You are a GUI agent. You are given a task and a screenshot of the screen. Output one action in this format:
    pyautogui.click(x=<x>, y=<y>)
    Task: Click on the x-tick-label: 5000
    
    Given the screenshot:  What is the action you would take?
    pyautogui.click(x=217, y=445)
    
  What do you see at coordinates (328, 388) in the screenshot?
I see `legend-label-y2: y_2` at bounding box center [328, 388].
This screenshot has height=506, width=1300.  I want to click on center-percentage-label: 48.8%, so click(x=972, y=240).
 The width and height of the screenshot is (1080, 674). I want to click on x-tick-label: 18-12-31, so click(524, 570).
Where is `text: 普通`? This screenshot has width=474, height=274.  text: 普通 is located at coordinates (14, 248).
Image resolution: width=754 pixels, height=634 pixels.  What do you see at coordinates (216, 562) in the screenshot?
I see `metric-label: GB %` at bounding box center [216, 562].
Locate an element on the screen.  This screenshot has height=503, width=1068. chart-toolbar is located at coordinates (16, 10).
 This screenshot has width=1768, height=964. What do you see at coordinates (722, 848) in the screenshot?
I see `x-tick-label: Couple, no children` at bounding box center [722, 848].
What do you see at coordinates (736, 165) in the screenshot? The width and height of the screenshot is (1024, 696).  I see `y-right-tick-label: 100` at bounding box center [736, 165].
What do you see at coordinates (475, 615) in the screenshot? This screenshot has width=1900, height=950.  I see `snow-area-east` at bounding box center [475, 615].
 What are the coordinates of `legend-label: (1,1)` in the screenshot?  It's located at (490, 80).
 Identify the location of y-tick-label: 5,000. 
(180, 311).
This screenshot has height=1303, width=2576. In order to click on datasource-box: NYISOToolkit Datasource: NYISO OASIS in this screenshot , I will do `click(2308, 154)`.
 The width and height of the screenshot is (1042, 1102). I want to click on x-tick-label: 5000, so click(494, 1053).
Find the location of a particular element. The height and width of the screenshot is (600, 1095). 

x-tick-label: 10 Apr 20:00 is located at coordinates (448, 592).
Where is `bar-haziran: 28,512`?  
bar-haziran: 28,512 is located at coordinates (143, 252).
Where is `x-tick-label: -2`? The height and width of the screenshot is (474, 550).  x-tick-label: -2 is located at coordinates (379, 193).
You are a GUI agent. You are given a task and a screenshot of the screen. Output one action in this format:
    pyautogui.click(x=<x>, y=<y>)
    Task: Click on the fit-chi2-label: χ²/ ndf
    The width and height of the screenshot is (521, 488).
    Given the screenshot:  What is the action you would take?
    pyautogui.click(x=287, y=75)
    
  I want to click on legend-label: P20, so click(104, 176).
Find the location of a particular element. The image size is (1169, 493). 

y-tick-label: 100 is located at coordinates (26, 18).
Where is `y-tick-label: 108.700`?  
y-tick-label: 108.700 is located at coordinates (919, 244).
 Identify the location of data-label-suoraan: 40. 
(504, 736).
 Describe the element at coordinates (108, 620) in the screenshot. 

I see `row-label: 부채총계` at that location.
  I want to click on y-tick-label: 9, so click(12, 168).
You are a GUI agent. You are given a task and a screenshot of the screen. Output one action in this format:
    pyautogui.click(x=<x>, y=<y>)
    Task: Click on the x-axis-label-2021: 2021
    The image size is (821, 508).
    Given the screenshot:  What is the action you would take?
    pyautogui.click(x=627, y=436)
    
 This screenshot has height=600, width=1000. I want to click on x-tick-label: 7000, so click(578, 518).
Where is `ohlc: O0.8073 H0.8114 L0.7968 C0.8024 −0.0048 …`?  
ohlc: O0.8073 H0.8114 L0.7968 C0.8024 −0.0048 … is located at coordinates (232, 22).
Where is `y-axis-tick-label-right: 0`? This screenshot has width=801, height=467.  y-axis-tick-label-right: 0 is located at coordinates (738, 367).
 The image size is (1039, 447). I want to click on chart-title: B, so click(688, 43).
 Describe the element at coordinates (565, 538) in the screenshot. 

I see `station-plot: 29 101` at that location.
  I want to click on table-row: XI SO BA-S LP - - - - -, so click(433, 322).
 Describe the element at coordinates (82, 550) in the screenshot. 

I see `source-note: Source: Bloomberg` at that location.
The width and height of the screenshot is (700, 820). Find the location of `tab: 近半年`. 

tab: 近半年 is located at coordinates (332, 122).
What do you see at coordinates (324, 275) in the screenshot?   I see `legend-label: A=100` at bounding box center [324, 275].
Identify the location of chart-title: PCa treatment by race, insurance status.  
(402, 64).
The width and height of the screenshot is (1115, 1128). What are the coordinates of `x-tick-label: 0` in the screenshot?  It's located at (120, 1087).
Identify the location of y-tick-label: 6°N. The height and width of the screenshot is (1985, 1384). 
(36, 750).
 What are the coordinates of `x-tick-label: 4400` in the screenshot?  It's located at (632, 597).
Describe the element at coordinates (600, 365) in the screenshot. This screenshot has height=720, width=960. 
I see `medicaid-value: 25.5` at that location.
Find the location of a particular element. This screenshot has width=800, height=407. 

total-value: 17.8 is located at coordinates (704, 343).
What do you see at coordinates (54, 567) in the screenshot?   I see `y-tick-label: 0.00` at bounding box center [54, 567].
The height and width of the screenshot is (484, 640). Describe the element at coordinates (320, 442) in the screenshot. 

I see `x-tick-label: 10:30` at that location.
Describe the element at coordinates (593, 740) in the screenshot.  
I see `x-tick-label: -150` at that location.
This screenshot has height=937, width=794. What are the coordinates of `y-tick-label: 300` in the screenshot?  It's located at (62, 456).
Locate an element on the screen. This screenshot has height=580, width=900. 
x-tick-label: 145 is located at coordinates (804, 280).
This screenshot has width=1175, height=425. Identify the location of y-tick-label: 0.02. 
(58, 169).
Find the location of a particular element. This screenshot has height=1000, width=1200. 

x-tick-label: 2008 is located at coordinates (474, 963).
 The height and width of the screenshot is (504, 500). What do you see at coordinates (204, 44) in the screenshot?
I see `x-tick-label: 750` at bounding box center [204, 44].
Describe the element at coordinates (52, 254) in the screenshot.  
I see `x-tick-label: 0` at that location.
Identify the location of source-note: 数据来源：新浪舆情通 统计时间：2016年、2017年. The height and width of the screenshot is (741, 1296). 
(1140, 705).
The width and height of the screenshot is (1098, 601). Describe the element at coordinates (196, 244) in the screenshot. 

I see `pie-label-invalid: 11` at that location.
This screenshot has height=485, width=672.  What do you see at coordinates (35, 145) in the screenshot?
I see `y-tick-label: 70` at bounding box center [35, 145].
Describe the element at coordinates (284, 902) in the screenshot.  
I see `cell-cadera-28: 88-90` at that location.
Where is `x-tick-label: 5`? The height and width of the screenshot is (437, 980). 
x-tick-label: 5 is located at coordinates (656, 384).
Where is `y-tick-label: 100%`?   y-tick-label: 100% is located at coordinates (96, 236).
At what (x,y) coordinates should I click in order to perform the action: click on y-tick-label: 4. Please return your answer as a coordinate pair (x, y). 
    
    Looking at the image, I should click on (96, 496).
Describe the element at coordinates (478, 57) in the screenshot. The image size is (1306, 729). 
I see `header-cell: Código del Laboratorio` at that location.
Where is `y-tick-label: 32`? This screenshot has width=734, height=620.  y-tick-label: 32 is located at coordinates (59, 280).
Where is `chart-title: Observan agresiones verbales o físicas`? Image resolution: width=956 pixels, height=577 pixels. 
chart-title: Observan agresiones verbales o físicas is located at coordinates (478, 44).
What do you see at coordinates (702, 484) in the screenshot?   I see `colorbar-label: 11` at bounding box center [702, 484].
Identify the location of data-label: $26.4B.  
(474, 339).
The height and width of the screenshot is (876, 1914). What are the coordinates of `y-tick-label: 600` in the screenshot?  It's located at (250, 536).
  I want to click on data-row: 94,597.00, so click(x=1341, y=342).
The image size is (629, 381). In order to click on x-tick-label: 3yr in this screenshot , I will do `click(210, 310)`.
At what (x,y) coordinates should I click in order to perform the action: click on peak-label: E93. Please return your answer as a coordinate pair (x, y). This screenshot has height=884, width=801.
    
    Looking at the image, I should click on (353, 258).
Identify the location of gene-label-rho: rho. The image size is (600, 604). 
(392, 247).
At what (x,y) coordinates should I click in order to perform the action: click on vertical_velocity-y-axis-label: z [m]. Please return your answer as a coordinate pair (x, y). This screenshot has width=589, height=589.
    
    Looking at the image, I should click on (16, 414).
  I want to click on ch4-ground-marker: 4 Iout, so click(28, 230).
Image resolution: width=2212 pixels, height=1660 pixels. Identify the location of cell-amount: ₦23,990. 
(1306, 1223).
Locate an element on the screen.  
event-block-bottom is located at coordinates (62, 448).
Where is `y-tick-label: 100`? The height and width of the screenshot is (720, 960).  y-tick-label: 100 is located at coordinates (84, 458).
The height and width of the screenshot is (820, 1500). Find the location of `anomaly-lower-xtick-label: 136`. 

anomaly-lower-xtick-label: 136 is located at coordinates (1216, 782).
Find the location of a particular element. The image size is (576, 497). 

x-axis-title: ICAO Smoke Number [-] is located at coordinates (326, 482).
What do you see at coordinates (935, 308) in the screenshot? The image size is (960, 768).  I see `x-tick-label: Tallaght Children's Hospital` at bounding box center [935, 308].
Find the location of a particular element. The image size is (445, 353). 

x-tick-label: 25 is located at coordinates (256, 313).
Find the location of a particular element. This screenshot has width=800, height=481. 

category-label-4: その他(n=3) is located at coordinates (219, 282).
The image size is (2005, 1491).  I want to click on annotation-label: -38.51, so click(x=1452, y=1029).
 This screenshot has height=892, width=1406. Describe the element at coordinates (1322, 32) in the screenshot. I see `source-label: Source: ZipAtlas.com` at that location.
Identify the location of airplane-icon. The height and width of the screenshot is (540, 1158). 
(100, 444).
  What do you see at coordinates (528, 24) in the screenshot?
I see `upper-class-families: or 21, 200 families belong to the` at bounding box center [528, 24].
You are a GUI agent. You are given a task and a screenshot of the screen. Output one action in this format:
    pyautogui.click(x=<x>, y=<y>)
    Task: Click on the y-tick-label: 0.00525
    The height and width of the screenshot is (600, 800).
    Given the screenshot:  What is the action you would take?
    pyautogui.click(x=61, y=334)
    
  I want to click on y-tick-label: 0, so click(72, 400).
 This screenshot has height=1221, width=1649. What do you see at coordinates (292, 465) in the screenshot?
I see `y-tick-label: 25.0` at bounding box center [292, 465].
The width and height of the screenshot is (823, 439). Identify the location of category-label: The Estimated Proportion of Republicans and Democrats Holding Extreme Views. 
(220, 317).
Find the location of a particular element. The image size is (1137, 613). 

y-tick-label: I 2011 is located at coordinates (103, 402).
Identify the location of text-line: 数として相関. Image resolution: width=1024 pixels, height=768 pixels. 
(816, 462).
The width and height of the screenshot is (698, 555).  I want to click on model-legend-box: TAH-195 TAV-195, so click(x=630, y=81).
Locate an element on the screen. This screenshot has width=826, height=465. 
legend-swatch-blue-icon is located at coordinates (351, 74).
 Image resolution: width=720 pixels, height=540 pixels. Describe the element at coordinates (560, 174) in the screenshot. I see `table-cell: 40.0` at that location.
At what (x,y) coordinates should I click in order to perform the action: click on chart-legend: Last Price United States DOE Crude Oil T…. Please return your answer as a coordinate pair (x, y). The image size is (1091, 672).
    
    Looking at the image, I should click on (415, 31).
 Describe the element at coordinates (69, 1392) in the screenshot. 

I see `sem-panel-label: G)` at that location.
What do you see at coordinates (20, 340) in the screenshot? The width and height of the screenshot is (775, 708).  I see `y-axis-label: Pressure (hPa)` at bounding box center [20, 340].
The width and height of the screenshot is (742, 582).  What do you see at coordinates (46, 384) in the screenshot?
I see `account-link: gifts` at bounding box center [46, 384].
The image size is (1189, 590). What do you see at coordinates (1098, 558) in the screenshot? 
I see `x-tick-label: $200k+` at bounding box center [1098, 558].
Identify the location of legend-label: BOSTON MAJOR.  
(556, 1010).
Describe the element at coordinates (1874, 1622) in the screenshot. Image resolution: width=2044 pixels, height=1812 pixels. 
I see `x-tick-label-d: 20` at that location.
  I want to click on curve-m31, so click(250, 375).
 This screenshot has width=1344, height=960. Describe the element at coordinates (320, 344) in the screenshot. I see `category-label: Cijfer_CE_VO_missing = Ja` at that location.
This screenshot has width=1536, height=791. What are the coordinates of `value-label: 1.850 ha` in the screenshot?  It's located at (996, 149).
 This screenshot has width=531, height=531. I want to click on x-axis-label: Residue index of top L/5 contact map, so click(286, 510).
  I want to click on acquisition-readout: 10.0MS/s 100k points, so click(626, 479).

⁂

| AIM OF THE TASK |
Reproduce the rows word for word, from the start of the rows through the line that contains "pyautogui.click(x=217, y=445)", including that line.

| WRITTEN ANSWER |
You are a GUI agent. You are given a task and a screenshot of the screen. Output one action in this format:
    pyautogui.click(x=<x>, y=<y>)
    Task: Click on the x-tick-label: 5000
    
    Given the screenshot:  What is the action you would take?
    pyautogui.click(x=217, y=445)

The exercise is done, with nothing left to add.